Restate word for word the entries below, starting with the line with "Where should I click to: Expand" and continuing through the line with "Task: Open the 报表 reports sidebar item". Include both of those lines and no others.

** Extracted material follows **

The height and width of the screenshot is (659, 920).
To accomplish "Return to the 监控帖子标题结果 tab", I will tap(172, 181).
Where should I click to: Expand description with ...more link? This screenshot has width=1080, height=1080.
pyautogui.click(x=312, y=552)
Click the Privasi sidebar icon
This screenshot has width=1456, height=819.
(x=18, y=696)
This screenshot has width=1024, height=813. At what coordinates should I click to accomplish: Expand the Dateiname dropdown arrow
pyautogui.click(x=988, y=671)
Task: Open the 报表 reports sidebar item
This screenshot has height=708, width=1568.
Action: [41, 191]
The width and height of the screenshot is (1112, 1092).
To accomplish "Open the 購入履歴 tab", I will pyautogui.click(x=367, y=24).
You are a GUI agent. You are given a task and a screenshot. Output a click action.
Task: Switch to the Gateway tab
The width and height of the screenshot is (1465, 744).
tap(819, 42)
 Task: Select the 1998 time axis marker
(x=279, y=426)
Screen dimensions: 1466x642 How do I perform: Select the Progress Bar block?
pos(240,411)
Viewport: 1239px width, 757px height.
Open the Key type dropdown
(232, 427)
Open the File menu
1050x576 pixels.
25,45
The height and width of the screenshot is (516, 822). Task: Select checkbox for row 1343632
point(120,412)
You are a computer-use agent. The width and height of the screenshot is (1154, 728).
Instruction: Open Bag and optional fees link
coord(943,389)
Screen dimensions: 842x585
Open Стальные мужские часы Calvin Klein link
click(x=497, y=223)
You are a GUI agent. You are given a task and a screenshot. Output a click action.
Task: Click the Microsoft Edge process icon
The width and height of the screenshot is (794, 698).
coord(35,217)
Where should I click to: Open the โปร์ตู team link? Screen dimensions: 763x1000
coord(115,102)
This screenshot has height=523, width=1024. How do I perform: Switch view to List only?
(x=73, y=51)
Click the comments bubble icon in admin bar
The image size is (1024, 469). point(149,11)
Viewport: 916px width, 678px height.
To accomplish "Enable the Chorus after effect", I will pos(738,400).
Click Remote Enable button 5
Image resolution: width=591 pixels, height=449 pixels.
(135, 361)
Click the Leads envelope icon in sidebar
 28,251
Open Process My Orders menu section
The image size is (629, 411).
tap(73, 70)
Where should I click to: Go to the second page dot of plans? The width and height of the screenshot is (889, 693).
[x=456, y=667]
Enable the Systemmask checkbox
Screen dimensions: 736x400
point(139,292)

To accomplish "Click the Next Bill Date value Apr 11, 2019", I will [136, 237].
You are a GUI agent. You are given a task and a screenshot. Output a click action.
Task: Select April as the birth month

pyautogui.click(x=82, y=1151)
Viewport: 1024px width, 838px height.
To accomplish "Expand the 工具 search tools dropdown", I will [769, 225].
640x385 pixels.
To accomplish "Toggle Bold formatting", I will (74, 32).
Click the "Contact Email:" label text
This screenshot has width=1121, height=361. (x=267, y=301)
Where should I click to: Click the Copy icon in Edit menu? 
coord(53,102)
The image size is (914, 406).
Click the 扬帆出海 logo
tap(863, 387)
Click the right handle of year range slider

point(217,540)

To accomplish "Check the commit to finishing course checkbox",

** End of Extracted material **

▶ **Problem solution**:
Where should I click to: Expand description with ...more link? This screenshot has width=1080, height=1080.
pyautogui.click(x=312, y=552)
Click the Privasi sidebar icon
This screenshot has width=1456, height=819.
(x=18, y=696)
This screenshot has width=1024, height=813. At what coordinates should I click to accomplish: Expand the Dateiname dropdown arrow
pyautogui.click(x=988, y=671)
Task: Open the 报表 reports sidebar item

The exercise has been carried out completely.